The assumption in (1) is rather weak: it says nothing about the continuity of $f'$; in fact it does not imply the existence of $f'$ at any point other than $1$. For example, it is satisfied by the function $f(x)=(x-1)^2\chi_{\mathbb Q}$ where $\chi_{\mathbb Q}$ is the characteristic function of rationals. I don't think you would want to include this $f$ in $C^{1,\alpha}$.

As a matter of opinion, I find the condition $f'(a)=f'(1)+O(|a-1|^\alpha)$ too weak to justify saying that "$f$ is $C^{1,\alpha}$ near $1$". To me, the latter means that $f\in C^{1,\alpha}(U)$ for some open set (i.e., interval) $U$ containing $1$. This requires strictly more than $f'(a)=f'(1)+O(|a-1|^\alpha)$.

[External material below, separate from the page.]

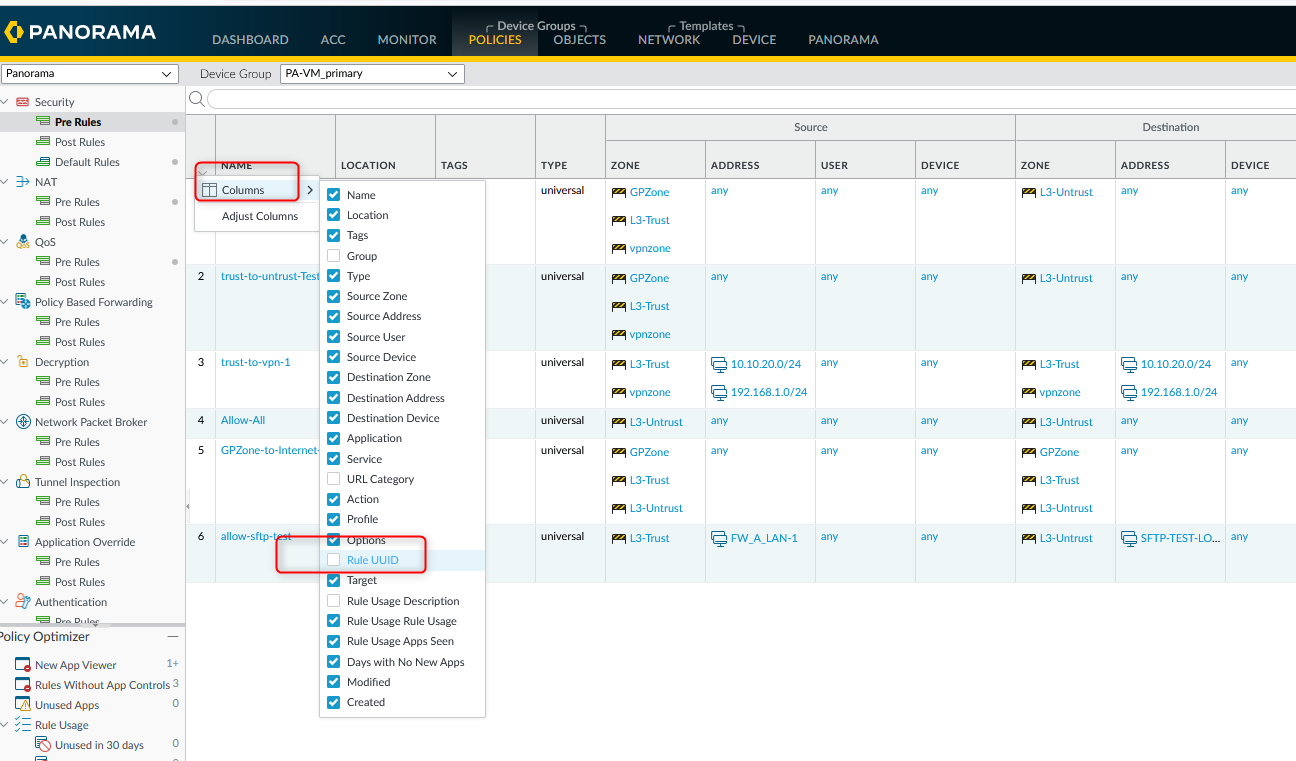Uncheck the Source Zone column checkbox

I do not like your proposal in 2) either (nothing personal!). The properties you listed say that the derivative is continuous at $1$, and that the function is squeezed at $1$ in a certain way, but they say nothing about the Hölder continuity of derivative. For example, take $f(x)=x^2\sin \frac{1}{x\log x}$ (near $x=0$). The main term in the derivative is $\frac{1}{\log x}\cos \frac{1}{x\log x}$, which makes the derivative continuous at $0$, but not Hölder continuous. Yet, $|f(x)-f(0)-xf'(0)|=O(x^2)$.